The protests brought the government to solve the situation and set up various bodies to deal with the Bidoon issue, such as the Central Committee to Resolve the Status of Illegal Residents and a mechanism, known as “Bidoon committee,” by which Bidoon can seek nationality. However, in 2018, the minister of education rejected a parliamentary proposal to register children of Bidoon in public schools and in November 2019, new legislation was brought up regarding the Bidoon but the “advantages” were only granted if the Bidoon showed their non-Kuwaiti citizenship. 
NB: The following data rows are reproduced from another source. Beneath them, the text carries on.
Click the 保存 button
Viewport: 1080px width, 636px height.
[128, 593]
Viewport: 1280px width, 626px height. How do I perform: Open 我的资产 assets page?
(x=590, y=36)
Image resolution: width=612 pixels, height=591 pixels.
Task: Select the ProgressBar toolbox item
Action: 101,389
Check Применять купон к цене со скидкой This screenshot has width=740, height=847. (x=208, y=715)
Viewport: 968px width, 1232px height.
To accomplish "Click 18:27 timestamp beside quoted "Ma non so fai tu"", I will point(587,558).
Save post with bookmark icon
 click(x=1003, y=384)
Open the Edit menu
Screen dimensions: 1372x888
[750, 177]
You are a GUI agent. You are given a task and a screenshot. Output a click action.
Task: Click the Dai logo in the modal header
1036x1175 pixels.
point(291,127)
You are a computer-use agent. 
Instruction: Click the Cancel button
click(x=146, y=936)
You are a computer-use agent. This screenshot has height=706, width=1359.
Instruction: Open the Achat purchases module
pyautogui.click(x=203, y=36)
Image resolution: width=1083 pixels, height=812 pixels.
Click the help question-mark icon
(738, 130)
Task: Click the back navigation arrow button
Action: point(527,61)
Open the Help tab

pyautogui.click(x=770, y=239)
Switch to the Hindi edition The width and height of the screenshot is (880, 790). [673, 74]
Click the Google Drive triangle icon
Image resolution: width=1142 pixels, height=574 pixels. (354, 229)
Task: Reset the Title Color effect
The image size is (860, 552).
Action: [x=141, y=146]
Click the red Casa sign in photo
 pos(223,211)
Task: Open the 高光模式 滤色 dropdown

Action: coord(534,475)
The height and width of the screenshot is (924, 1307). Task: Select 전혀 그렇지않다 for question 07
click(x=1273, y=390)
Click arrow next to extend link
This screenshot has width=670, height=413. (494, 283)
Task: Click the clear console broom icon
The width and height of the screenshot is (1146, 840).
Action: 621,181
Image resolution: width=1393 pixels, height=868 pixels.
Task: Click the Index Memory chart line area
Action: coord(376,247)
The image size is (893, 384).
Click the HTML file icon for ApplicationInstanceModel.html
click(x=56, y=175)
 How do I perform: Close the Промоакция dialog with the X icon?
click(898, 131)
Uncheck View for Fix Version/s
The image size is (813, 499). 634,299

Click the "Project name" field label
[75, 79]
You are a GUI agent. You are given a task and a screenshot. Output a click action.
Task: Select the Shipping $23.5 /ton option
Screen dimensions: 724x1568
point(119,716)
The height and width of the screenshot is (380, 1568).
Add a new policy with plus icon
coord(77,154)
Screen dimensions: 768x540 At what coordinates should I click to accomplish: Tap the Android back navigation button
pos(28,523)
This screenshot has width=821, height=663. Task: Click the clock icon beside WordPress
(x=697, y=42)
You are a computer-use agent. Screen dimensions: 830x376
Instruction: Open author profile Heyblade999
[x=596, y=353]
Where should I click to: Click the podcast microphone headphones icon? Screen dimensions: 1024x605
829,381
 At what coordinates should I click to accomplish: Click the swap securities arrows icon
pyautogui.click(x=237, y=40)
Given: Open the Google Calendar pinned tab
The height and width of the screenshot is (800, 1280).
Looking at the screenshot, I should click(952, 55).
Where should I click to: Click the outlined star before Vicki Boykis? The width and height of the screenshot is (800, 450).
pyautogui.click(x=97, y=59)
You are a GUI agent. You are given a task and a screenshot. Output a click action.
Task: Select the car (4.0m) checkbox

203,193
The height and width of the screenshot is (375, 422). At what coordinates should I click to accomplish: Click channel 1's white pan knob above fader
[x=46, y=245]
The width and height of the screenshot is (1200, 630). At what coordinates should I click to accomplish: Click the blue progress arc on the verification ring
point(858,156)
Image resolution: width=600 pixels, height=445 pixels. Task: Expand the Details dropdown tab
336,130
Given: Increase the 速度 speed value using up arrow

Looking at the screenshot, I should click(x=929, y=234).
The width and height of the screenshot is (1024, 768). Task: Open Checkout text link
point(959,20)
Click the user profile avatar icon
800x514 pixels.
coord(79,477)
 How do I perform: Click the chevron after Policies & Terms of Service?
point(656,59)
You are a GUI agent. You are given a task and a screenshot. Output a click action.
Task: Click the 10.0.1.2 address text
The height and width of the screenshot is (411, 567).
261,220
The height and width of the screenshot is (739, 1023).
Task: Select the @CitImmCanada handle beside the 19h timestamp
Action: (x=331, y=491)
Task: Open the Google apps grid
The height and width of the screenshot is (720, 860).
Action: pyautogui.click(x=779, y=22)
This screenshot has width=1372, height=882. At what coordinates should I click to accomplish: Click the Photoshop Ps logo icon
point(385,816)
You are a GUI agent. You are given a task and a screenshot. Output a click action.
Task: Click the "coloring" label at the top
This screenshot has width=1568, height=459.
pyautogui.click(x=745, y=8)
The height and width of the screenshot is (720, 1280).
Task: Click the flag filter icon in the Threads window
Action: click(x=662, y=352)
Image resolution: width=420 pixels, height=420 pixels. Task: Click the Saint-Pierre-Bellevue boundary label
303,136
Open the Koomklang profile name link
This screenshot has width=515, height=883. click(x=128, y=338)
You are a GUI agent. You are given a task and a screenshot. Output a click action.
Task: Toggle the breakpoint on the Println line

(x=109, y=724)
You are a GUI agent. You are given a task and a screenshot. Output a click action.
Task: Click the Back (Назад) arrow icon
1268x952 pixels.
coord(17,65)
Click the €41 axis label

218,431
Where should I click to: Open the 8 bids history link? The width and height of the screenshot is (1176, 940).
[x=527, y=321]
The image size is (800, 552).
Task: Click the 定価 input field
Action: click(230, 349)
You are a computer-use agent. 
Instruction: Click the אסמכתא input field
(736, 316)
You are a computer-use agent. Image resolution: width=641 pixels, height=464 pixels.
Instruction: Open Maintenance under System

Thus, the authorities only shifted Bidoon citizenship applications to a series of administrative committees that avoided resolving their complaints producing no significant change as the number of Bidoon naturalised has only reached three per cent of the 120,000 Bidoons which did not resolve the problem. Instead, Kuwait denies concerns about statelessness by asserting that Bidoons are foreigners that forfeit their true nationality in order to benefit Kuwait’s advantageous system. Still, the UN Human Rights Committee instructed Kuwait to end discrimination against the Bidoon community and called upon the country to “find a durable solution” and to assess applications for Kuwaiti nationality “through written, reasoned decisions that may be appealed.” Consequently, the government has failed to keep its promise to solve the issue of Bidoons, as their access to these government services remains impeded and the granting of citizenship extremely limited. 

The European Centre for Democracy and Human Rights (ECDHR) advocates for the amendment of the Kuwaiti Nationality Law in order to allow women to transfer their nationality to the child and to grant all children born in Kuwait Kuwaiti nationality and for the granting of all Bidoons documents and citizenship.